At the most basic level, owners might struggle to get agreement and payment for roof repairs. Some social landlords are selectively selling flats where they are the minority owner in a stair and struggle to meet the Scottish Housing Quality Standard (SHQS), as they can’t get consent to improvements from other owners.

I recently attended a meeting, chaired by Euan Leitch, Director of the Built Environment Forum for Scotland (BEFS), that brought together organisations with an interest in this growing problem. There was wide agreement on the serious extent of the problem, and the fact that it is growing, however, a range of potential solutions was offered.

RICS has developed proposals for a five yearly Tenement Health Check. RICS notes that “poor maintenance of buildings in common ownership is prevalent throughout Scotland” and call for government action to prevent further decline and deterioration. The scale of the problem is potentially huge – just under a quarter of our homes are tenement flats, with 218,000 pre-1919 stone tenements.

The proposed five yearly survey would focus on the condition of common parts and identify defects – this would provide a basis for identifying and agreeing common repairs and would, crucially, allow prospective purchasers to be aware of outstanding repairs that they would have to fund.

The authors of Under One Roof, the New Tenement Handbook, propose an additional measure – a requirement for tenement owners to pay into a sinking fund for major repairs –  just as housing associations make provisions for future major repairs. They cite a new law introduced in Ireland as a potential model for Scotland.  

My own preference would be for the Scottish Government to introduce a Common Housing Quality Standard (CHQS), similar to the SHQS, that covers all tenures. Some initial work was undertaken on a possible standard a couple of years ago, but there continues to be a sense that governments are nervous about regulating the owner occupied sector.

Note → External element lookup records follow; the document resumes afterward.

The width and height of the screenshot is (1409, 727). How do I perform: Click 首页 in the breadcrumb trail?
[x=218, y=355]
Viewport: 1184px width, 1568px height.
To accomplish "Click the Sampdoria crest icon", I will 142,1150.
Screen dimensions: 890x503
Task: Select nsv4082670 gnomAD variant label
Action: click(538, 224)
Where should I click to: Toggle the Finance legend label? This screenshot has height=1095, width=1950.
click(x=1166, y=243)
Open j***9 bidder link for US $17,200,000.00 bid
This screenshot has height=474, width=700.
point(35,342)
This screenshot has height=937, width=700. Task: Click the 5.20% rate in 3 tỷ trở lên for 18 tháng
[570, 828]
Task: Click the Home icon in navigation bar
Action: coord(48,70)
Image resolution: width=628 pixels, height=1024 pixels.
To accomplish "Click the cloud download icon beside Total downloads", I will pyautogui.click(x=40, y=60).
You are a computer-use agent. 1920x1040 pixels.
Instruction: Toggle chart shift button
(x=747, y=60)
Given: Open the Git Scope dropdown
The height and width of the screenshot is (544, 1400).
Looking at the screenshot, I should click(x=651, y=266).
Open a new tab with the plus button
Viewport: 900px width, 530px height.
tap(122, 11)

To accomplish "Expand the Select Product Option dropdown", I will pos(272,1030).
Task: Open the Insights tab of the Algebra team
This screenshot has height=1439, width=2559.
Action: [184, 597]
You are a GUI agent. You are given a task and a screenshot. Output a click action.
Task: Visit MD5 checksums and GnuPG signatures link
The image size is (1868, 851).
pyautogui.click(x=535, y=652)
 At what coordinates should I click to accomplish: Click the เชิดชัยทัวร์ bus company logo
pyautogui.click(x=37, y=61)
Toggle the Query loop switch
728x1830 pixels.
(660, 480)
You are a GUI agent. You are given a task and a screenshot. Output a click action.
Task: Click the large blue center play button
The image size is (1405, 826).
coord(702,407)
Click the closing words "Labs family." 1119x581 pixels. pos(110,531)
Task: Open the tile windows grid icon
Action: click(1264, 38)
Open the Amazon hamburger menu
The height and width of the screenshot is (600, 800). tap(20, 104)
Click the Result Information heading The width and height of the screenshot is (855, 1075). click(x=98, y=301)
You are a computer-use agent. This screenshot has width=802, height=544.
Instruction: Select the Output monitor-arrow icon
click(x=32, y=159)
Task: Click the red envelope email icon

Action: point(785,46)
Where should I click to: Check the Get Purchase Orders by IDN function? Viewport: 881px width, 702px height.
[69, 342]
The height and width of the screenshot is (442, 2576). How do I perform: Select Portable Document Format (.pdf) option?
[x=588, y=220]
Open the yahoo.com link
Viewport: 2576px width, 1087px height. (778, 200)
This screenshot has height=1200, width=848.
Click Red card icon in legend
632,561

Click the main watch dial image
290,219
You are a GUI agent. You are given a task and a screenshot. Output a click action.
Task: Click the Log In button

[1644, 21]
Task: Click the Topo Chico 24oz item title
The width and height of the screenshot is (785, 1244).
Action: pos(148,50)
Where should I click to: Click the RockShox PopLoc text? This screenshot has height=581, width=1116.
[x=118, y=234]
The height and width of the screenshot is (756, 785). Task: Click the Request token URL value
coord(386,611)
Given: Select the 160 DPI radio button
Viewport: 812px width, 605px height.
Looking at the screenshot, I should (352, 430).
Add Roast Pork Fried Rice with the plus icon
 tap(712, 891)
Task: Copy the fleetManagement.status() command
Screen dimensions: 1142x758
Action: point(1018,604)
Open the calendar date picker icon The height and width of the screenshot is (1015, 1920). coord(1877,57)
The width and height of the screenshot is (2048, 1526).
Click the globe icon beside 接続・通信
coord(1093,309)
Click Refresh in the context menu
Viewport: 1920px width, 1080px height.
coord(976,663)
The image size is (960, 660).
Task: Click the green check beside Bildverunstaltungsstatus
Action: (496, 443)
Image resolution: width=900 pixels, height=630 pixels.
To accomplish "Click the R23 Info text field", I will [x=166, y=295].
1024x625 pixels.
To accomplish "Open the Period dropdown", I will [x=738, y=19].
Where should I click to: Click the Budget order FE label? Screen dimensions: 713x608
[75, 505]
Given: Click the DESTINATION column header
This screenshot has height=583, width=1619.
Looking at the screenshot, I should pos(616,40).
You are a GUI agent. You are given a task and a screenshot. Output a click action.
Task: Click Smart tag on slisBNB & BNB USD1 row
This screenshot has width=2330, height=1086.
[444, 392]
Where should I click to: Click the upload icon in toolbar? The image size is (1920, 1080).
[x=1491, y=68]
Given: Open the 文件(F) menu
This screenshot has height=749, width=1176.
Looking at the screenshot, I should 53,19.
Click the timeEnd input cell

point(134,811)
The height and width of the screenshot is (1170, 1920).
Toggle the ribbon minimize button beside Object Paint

I strongly believe that the time is now right to develop a common standard. It would provide a tool to deal with some significant issues:

  • increasing energy efficiency to tackle fuel poverty and meet our ambitious climate change targets
  • maintaining the homes that many of us live in and preventing disrepair
  • protecting owners’ assets
  • protecting our built heritage
  • promoting safe, secure buildings free from damp
  • creating jobs and investment   

So what next? RICS is actively promoting its proposals to politicians and will hold a parliamentary event later this year. A Scottish Government consultation on fire safety in flats, following the dreadful Grenfell tragedy, is expected in September. This may provide a focus for wider issues of safety and disrepair. 

Clearly, this isn’t an issue that is about to go away. Housing associations were at the forefront of work to rehabilitate and improve our tenements in the 70s and 80s, let’s not see that great work go to waste.